As a guiding discipline, competition law analysis can play three important roles for contemporary digital economies. First, it can act as a “signpost at the crossroads” by identifying market failures and/or market segments that require regulatory intervention. Next, where markets require multi-disciplinary solutions, it can complement other areas of law by providing an avenue for circumstance-tailored interventions.
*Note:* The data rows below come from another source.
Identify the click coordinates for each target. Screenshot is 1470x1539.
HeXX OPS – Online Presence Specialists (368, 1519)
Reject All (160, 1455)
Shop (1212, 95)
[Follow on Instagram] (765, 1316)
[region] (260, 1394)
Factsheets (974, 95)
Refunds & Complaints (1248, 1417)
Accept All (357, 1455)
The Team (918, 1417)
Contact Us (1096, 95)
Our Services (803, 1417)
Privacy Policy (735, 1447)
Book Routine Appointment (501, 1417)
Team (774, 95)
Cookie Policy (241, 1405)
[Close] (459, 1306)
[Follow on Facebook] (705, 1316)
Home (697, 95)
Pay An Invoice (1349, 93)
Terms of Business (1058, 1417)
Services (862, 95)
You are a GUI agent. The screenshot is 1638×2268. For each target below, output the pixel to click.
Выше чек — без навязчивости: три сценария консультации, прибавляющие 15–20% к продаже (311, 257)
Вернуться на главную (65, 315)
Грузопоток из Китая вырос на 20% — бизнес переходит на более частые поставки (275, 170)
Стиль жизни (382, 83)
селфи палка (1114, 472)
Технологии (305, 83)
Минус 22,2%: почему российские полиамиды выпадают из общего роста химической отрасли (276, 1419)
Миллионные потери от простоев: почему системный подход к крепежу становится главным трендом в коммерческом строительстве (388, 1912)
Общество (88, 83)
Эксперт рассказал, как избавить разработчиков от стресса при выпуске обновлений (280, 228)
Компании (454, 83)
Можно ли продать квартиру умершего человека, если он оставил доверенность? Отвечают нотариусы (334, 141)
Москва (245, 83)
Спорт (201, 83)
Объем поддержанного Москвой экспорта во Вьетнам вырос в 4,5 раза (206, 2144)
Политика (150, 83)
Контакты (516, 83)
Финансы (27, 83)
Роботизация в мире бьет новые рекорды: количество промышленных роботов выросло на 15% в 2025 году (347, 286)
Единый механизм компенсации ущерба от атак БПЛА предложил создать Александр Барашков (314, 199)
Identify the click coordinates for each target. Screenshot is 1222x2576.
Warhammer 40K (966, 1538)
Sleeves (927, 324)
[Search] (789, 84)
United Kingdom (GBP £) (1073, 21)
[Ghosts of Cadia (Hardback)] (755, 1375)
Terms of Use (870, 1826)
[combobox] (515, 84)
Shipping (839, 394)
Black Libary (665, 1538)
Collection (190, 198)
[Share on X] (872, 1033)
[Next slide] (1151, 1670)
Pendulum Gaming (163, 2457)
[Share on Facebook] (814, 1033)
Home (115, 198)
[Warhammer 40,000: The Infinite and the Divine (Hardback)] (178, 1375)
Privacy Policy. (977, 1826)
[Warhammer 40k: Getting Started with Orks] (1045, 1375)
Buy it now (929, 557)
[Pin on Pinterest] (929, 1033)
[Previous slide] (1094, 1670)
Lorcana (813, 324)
Finally, it can protect both market competition and related non-competition interests where other fields of law cannot reach, or additional regulation is considered counter-productive to beneficial market outcomes.
We invite early career scholars – PhD candidates, Postdoctoral Researchers, Assistant Professors and Early Career Professionals (PhD holders within 5 years after commencing a professional activity) – to consider competition law from the above-mentioned perspective, focusing on at least one of the following four topics:
- Competition law and public (non-competition) interests
- Competition law and digital/AI regulation
- Competition law and regulatory sandboxes
- Competition law and interdisciplinary toolbox
Submissions are welcome on any issue within the above-listed four broad topics, as long as they involve the analysis of competition law in correlation with at least one other area of law – including, but not limited to, digital/AI regulation, consumer protection law, IP law, data/privacy law, and labour law.
Submission Guidelines and Notification of Outcomes:
Prospective applicants are welcome to submit an anonymised abstract of no more than 500 words and a one-page CV (in a separate PDF document) to ECR-CLC-2026@glasgow.ac.uk by 12 April 2026.
Co-authorship is limited to two authors per submission.
Abstracts will be subject to a review process by the organising committee. Selected applicants will be informed by the end of April 2026.
Applicants whose abstracts have been selected for the conference will be expected to submit full-length papers (up to 12,000 words) by 1 September 2026.